Passage for review

Feb. 23 (Bloomberg) -- Teva Pharmaceutical Industries Ltd., the world’s largest maker of generic drugs, posted the biggest weekly gain since 2008 as a surge in health-care industry deals spurred speculation the company may be acquired.
Shares of the Petach Tikva, Israel-based company advanced 9.6 percent last week to $48.45, the most since October 2008. Trading volume in the week was 62 percent higher than the 12- month average, data compiled by Bloomberg show. The Tel Aviv stock fell 0.6 percent to 168.4 shekels, or $48.07, at today’s close in Tel Aviv as the benchmark TA-25 Index declined 0.2 percent.
Actavis Plc agreed last week to buy Forest Laboratories Inc. for about $25 billion, raising the tally of pharmaceutical and biotechnology deals in the past 12 months to about $110 billion, the most since 2009. The buyout is boosting prospects that Teva could be acquired next, Maxim Group LLC said. Teva, the largest stock holding in George Soros’s fund, appointed a new chief executive officer, pledged to overhaul its board and cut costs last month as cheaper versions of its multiple sclerosis drug threaten to cut into its market share.
“What you’re seeing is the company being revalued on the fact that there’s a new CEO, the board will become smaller and more strategically focused, and they will deliver cost savings,” said Jason Kolbert, a biotechnology analyst at Maxim in New York, said Feb. 21. “That combined with the M&A activity is causing a revaluation in Teva.”
Denise Bradley, a spokeswoman for Teva in North Wales, Pennsylvania, said the company doesn’t comment on market rumors.
Speculation is mounting that other drug companies will follow Actavis because they need to make acquisitions to grow and because Teva’s valuation is attractive, Kolbert said.
Teva trades at 10.9 times estimated earnings, the second- lowest valuation among 11 global generics makers tracked by Bloomberg and a 42 percent discount to the average.
“You have four large players and Teva is one of them. The thinking is that that could shrink down to three players at some point,” Kevin Kedra, a health-care analyst at Rye, New York- based Gabelli & Co., said in a Feb. 21 telephone interview. “Whether it’s a buyer or a seller, consolidation is usually pretty good for a stock.”
Shares of Parsippany, New Jersey-based Actavis jumped 14 percent last week, the most since October 2008. Mylan Inc., based in Canonsburg, Pennsylvania, and Sandoz AG, a unit of Basel-based Novartis AG, are the other two pharmaceutical companies considered ripe for consolidation, Kedra said.

What to do
#1 Answer these questions about the Teva article:
(a) By what percentage did Teva's shares advance last week, and to what price?
(b) For about how much did Actavis agree to buy Forest Laboratories?
(c) At how many times estimated earnings does Teva trade?
#2 Rewrite the Teva article starting with "Denise Bradley, a" and going on through "to the average.", putting "representative" in place of "spokeswoman".

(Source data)
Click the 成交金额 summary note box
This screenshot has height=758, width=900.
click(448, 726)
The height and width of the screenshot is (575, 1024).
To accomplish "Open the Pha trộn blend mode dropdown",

Replies
#1
(a) 9.6 percent, to $48.45
(b) About $25 billion
(c) 10.9 times

#2
Denise Bradley, a representative for Teva in North Wales, Pennsylvania, said the company doesn’t comment on market rumors.
Speculation is mounting that other drug companies will follow Actavis because they need to make acquisitions to grow and because Teva’s valuation is attractive, Kolbert said.
Teva trades at 10.9 times estimated earnings, the second- lowest valuation among 11 global generics makers tracked by Bloomberg and a 42 percent discount to the average.